Very much so. A good few years ago I got annoyed that I couldn't have change mutt configuration the way that I wanted, because it has a built in configuration language which doesn't allow complicated conditionals etc.

(There are workarounds, and off-hand I can't think of a great example, but bear with me.)

In the end I wrote a simple console-based mail-client, which used a Lua configuration file. That would generally default to using hashes, and key=value settings, but over the time I used it things got really quite configurable via user-defined callbacks, and functions to return various settings.

For example I wrote a hook called `on_reply_to`, and if you defined that function in your configuration file it would be invoked when you triggered the Reply function. This kind of flexibility was very self-consistent, and easy to add using an embedded real language.

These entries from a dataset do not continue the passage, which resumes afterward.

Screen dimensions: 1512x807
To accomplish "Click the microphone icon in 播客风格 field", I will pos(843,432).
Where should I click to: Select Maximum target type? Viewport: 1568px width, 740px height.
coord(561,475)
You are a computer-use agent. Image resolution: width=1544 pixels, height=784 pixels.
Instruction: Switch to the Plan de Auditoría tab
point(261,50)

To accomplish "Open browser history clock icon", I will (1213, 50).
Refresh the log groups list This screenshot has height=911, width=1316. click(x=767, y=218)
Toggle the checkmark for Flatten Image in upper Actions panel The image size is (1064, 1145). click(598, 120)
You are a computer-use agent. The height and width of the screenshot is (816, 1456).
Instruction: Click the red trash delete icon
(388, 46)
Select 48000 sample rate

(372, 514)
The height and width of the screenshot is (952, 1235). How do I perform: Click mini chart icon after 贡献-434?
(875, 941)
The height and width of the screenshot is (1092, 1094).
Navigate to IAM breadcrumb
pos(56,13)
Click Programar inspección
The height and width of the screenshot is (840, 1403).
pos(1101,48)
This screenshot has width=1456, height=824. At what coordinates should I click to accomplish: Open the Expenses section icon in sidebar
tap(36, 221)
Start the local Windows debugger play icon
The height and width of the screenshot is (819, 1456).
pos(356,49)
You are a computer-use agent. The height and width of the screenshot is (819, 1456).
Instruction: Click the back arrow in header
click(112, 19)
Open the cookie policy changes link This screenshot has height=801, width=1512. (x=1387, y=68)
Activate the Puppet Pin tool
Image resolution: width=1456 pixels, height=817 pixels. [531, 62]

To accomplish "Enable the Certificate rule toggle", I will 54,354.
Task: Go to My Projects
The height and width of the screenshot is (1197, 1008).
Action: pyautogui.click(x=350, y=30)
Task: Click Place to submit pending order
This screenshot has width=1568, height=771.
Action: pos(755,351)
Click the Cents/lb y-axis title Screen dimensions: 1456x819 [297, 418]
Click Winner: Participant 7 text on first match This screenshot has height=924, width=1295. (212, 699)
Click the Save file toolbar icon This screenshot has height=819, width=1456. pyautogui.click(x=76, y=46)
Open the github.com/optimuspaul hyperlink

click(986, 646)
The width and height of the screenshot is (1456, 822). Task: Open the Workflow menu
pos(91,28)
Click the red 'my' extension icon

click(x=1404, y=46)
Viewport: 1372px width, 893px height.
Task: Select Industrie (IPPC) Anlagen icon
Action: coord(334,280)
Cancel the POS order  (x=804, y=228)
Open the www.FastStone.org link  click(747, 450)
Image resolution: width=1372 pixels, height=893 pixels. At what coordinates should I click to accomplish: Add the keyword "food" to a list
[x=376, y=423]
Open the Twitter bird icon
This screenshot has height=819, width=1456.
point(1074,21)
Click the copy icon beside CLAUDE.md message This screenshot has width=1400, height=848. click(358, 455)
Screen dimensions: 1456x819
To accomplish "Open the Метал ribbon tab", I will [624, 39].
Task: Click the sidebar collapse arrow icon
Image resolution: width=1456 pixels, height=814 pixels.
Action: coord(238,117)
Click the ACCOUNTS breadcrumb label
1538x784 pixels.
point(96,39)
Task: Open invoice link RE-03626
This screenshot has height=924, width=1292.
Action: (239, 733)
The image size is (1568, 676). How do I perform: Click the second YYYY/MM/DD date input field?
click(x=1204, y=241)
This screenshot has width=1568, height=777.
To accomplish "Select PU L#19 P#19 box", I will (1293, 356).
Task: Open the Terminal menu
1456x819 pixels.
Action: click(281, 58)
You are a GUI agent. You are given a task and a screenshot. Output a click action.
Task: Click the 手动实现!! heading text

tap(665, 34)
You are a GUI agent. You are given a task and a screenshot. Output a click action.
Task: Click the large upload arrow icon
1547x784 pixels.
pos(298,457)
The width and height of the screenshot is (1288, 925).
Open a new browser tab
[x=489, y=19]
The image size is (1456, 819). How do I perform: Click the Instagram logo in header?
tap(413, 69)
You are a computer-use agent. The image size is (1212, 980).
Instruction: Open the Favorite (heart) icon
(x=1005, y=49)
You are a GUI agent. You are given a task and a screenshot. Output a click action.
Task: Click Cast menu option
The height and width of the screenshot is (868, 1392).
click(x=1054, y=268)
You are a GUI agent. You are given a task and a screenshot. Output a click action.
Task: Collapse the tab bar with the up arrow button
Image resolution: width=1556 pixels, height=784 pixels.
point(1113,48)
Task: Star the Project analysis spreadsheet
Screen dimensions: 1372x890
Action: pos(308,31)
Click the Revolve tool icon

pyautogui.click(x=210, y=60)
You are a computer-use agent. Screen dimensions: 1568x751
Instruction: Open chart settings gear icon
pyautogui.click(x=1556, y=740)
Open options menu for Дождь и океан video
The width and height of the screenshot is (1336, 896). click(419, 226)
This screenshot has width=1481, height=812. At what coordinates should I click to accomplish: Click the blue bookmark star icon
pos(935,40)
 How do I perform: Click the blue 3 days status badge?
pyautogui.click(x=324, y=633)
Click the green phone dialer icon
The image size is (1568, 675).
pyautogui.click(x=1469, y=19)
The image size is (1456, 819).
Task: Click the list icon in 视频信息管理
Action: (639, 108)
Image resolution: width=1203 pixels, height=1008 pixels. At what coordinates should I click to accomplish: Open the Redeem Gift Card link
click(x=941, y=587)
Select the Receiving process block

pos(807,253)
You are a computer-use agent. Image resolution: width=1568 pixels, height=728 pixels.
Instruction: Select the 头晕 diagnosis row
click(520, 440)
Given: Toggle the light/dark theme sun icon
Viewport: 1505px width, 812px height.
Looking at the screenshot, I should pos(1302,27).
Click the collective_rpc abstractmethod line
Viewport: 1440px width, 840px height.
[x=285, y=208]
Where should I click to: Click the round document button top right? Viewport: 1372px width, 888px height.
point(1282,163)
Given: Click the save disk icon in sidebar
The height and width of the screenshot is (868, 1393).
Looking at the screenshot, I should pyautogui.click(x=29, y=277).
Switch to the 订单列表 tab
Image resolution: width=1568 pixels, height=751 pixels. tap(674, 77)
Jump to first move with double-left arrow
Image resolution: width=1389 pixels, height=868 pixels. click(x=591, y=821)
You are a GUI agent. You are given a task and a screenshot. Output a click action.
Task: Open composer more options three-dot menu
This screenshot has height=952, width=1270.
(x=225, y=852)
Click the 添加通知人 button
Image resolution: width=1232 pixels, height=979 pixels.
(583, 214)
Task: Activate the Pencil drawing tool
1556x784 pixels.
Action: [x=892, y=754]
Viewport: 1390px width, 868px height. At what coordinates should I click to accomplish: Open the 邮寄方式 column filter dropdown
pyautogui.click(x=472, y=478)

Later I added some hacks to a local fork of GNU Screen, there I just said:

* If the ~/.screenrc file is executable, then execute it, and parse the output.

That let me say "If hostname == foo; do this ; otherwise do this .." and get conditionals and some other things easily. Another example was unbinding all keys, and then only allowing some actions to be bound. (I later submitted "unbindall" upstream, to remove the need for that.)


Some even start with a programming language and pretend it's declarative...

IMO, it's only declarative when it's a data model which is easily parsed by multiple languages/systems where it's needed.